▸ Text segment:
The other aspect, though, is the science. It’s not enough to know that peppers are spicy, but why they’re spicy. The brilliant colors and the incredible heat evolved together, with the colors intent upon attracting birds acting as vectors for the pepper’s seeds and the capsicum oil intent upon repelling mammals whose digestive systems could destroy those seeds. The sheer variety of peppers today comes from a certain variety of upright ape that both had the ability to see those colors and taste those flavors, and cultivate plants based on their ability to perpetuate said colors and tastes. At that point, you have to wonder which species is influencing whom: are humans controlling the peppers’ distribution and evolution, or are the peppers controlling humans by encouraging them to expand the peppers’ range and variety?

Heady thoughts for a Monday evening, and thoughts that make me want to sit down with a gaggle of grad students at the Chile Pepper Institute for a good long chat. These and other questions are why the greenhouse is now full of flats of Bhut Jolokia seedlings, why I’m awaiting a fresh batch of Trinidad Scorpion seeds, and why I plan to use David Shaw’s recipe for homemade sriracha sauce with Black Pearl peppers to make the ultimate goth hot sauce. Purely for satiation of scientific curiosity, of course. Heck, I may even make some Capsicum bonsai.

Infodump

Lots of interesting bits of information this day, so hang on:

Numero uno, the recent television interviews have scared quite a few online friends who’ve never heard my voice before now. Apparently, I don’t sound thuggish enough. To make matters worse, the Czarina and I are now being compared more often than before to a certain fictional power couple:

Personally, I’m extremely insulted. My eyebrows are white, not red. Besides, although the Czarina looks really good in a pillbox hat, her voice is much deeper than this. (And that sound you just heard was of the Czarina’s elbows sliding out of their sheathes, drooling venom on the floor.)

▸ Listed records:
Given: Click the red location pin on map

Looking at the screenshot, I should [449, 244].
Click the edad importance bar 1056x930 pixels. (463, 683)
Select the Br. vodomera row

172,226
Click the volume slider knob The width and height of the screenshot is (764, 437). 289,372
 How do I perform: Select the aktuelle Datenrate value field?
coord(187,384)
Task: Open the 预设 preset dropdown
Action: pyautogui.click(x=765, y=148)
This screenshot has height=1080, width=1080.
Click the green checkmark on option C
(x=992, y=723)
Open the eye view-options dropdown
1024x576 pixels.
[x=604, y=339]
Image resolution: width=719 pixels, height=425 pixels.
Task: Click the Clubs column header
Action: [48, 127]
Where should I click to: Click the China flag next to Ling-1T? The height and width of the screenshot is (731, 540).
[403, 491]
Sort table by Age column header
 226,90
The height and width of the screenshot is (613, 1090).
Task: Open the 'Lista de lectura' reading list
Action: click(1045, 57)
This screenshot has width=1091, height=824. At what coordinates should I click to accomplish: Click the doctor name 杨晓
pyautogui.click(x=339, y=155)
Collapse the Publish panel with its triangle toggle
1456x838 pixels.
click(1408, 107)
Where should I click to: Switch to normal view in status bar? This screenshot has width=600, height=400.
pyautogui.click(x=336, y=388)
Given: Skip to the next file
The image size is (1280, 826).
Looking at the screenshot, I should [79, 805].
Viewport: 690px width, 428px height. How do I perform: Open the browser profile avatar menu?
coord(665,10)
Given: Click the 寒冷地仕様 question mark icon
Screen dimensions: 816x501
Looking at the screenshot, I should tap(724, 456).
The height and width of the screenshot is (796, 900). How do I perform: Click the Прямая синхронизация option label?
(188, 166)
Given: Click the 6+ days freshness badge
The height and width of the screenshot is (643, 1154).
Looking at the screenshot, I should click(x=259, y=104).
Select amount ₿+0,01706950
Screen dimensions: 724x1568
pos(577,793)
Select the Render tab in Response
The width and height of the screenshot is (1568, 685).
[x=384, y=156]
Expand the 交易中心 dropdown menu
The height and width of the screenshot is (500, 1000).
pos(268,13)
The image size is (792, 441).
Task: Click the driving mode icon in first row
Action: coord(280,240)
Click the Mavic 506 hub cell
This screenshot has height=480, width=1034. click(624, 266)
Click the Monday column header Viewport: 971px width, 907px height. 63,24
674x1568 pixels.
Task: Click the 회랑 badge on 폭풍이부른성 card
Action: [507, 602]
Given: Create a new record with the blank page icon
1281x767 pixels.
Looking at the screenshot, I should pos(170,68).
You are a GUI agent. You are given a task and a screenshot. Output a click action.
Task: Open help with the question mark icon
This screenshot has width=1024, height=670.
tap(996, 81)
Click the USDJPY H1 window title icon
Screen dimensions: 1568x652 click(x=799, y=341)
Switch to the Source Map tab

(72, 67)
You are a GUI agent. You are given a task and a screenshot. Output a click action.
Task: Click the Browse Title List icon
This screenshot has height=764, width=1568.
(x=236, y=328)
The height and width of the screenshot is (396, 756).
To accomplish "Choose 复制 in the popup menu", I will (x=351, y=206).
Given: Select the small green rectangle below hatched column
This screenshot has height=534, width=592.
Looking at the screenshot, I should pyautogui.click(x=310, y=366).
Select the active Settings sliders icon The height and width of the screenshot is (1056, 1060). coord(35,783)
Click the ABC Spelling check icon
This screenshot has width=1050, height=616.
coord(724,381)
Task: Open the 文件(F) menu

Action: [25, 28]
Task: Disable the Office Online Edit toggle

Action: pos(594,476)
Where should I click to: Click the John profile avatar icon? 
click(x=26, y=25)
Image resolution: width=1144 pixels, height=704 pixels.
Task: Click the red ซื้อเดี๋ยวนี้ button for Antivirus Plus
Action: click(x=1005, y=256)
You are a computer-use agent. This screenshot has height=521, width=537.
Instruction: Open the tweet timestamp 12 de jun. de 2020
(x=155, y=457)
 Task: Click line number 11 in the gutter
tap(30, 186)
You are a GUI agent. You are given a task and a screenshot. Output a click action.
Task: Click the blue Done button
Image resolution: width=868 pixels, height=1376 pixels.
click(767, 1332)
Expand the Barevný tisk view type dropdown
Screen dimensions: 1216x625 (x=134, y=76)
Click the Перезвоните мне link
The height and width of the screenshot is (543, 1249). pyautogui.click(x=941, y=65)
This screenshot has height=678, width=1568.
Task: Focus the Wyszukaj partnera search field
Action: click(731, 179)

▸ Required action 1:
Render this sentence from the blog post about peppers into Spanish: "It’s not enough to know that peppers are spicy, but why they’re spicy."
▸ Required action 2:
Extend the blog post about peppers onward from its final sentence.
The material is not needed for what comes next.

▸ Exercise answer 1:
No basta con saber que los pimientos son picantes, sino por qué son picantes.

▸ Exercise answer 2:
Numero two-o, never knock serendipity. At the same time that Tillamook reminds us all that it’s National Vanilla Milkshake Day, I got into quite the interesting discussion with an Armenian co-worker at the Day Job about vanilla versus mesquite flavorings. She knew as much about the historic uses of mesquite as most of my fellow Americans, which began and ended with using mesquite wood for meat smoking. With that in mind, it’s time to drag out the ice cream maker, pick up a bottle of mesquite bean syrup, and try mesquite ice cream as an alternative to vanilla. (The plan, in a few years, is to have enough greenhouse space to grow a Vanilla tahitiensis orchid for my own personal use. If you’ve ever seen the stunning V. tahitiensis on display at Gunter’s Orchids in Richardson, you’ll understand why this is such a tall order. Much like a Vanda orchid, Vanilla is a vining indeterminate orchid, and those vines grow to be as big around as a man’s leg. When someone asks about buying one from Gunter’s, the crew asks “How many feet do you want?”, and cuts off a suitable segment for home rooting.)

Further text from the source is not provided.